Anxiety has only become louder since the April 2013 roll-out of Personal Independence Payment (PIP), which has replaced DLA as the new extra-costs disability benefit for people who need extra support with daily tasks or with getting around. PIP is a very different benefit, and it is not yet clear whether it will meet the complex needs of people living with HIV.
Close to 10% of people currently accessing HIV care in the UK rely on DLA to help pay the additional costs associated with living with a disability. Their DLA may help them pay for taxis to attend clinic or peer support when there isn’t accessible public transport, to keep the heating on in winter, to help pay for someone to help them out in the house, or to buy the nutritious food they need to ensure they get the full benefit from their HIV treatment.
From October 2015 onwards, all of these long-term DLA claimants will need to be reassessed for PIP, with no guarantee that they will be found eligible under the new criteria. The Department for Work and Pensions (DWP) calls this ‘managed re-assessment’.
Are the fears grounded? What do we know about how PIP is working for new claimants?
Last week, the DWP published the findings of the first Independent Review of the PIP assessment, which aimed to answer these questions. Despite the efforts of the Independent Reviewer, Paul Gray, to address important issues such as ”fairness and consistency of PIP award outcomes”, I don’t feel that we yet have the answers we need to go ahead with confidence on managed reassessments next year.
Even before Paul Gray’s call for evidence went out, it was clear that the findings of the Independent Review would be constrained by the operational reality of PIP so far– that is, the ongoing, diabolical delays in decision-making for people who have applied for the new benefit. I have heard from people living with HIV who have waited a year from the start of their claim to getting a decision – and this has not been uncommon for PIP claimants across the board. In February, the National Audit Office (NAO) released a damning assessment of the early PIP roll-out, saying that DWP “did not allow enough time to test whether the assessment process could handle large numbers of claims”.
While it appears that the backlog is clearing and that new claims are moving more quickly, official statistics released on the day of the independent review launch showed that still only 60% of new PIP claims lodged since April 2013 had been decided.
Unfortunately, the impact of these delays has overshadowed the other important issues covered by the Gray review. The review includes sound recommendations about improving the experience of PIP for claimants.
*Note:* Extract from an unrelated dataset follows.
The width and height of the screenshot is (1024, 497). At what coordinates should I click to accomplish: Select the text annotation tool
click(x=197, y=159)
But with nearly 250,000 people still waiting for their new PIP claim to be decided, we are not yet in a position to draw confident conclusions about how the actual assessment is working (or not). NAT has had from the start major concerns about the PIP criteria, but we don’t yet have enough examples of how they are working for people living with HIV.
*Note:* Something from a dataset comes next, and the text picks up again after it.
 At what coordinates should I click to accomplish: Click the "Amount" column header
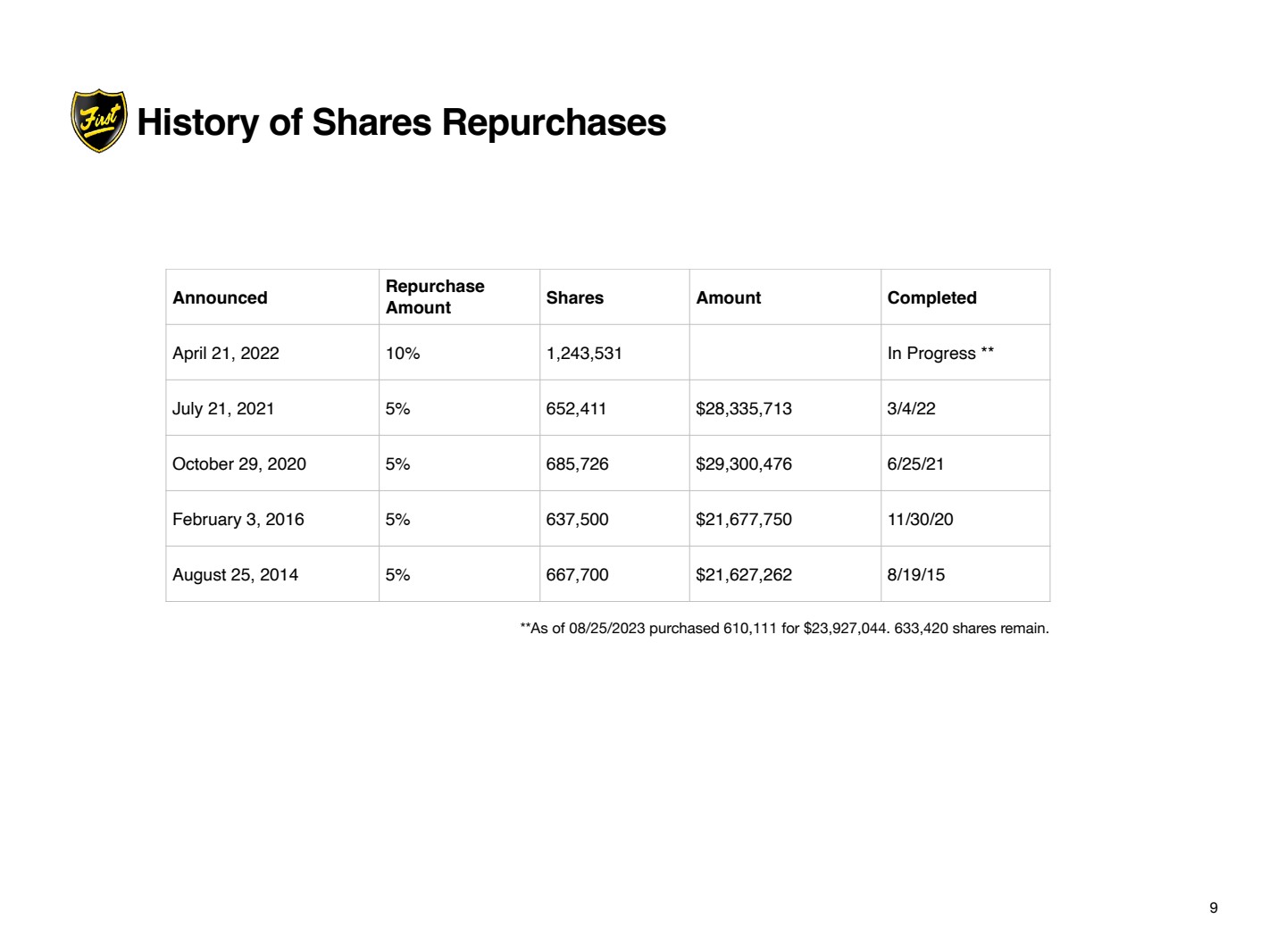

Even if the DWP took action on all the of Paul Gray’s recommendations prior to the October 2015 roll-out, we would still not be ready for PIP. It is frankly foolhardy for the DWP to push ahead with the managed reassessment timetable thereby exposing long-term DLA claimants to the stress and uncertainty experienced by early PIP claimants. There must be a delay in this further PIP roll-out, until the delays have been fully cleared and decisions are being made within the originally agreed timeframes.